I an trying to learn about $DisNP$ Complexity class. I couldn't find this class in any book. But, regarding it, I found this definition in a paper:

Definition: A disjoint NP-pair (NP-pair for short) is a pair of nonempty sets $A$ and $B$ such that $A, B \in NP$ and $A \cap B = Empty$. $DisNP$ denote the class of all disjoint NP-pairs.

Now I am aware that when a problem like $SAT$ etc. is said to be in $NP$, it means that assuming we have a NDTM we can get the solution in polynomial time.
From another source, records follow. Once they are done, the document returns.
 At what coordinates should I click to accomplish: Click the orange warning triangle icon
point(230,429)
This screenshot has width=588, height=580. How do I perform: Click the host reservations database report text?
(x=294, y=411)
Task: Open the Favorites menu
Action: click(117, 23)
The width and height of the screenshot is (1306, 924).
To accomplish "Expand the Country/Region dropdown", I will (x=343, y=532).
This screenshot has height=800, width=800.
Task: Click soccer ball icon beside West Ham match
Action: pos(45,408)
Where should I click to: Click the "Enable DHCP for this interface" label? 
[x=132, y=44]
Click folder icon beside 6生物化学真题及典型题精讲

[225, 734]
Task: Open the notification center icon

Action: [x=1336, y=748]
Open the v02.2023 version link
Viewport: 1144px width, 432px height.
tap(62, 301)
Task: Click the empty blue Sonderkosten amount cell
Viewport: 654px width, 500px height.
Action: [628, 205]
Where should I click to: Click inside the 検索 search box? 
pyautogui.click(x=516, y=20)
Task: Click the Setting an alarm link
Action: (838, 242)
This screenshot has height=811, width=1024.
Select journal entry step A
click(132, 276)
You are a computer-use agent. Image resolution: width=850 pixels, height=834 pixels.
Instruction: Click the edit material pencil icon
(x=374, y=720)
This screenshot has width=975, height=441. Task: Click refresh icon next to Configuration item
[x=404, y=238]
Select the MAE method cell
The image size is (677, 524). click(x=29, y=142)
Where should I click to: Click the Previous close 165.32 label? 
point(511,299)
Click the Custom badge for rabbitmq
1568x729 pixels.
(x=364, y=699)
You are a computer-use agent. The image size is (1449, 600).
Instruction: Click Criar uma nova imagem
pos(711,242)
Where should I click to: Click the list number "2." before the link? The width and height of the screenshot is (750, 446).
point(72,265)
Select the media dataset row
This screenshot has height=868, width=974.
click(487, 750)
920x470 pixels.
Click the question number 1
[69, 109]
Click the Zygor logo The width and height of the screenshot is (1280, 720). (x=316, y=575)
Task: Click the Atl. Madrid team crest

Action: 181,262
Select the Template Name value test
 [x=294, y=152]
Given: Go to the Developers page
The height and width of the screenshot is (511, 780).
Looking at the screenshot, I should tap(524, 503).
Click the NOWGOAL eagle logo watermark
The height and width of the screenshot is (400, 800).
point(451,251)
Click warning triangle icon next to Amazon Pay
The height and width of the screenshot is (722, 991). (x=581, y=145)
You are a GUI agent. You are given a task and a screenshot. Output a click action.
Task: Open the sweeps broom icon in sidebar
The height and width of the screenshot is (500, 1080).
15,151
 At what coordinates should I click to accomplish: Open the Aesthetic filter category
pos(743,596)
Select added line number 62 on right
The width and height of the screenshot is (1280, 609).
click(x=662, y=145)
Or in other words, if we can guess the solution, then the verification takes polynomial time.

But, what does it mean when we say a set $A \in NP$ or a set $B \in P$.

Does the elements of the sets represent the solution for which the corresponding $SAT$ instance for each set is true i.e. set $A$ and $B$ contain the solutions of some $SAT$ instances $SAT_A$ and $SAT_B$ such that $SAT_A$ is satisfiable iff its solution is in the set $A$?

I am not clear how we use sets (which I assume have binary strings) for defining $P, NP, NPC$?

Answer 1

A disjoint NP pair consists of two NP languages $A,B$ which are disjoint. For example, $A$ could consist of all graphs which are $k(n)$-colorable (where $n$ is the number of vertices and $k$ is an arbitrary function), and $B$ could consist of all graphs having a clique of size $k(n)+1$.

Disjoint pairs of NP languages are used in proof complexity. For example, the disjoint pair discussed above (for $k(n) = n^c$) is used to prove exponential lower bounds on the size of proofs in the cutting planes proof system. See for example these notes. (For the state-of-the-art regarding cutting planes, see the recent paper Random CNFs are Hard for Cutting Planes.)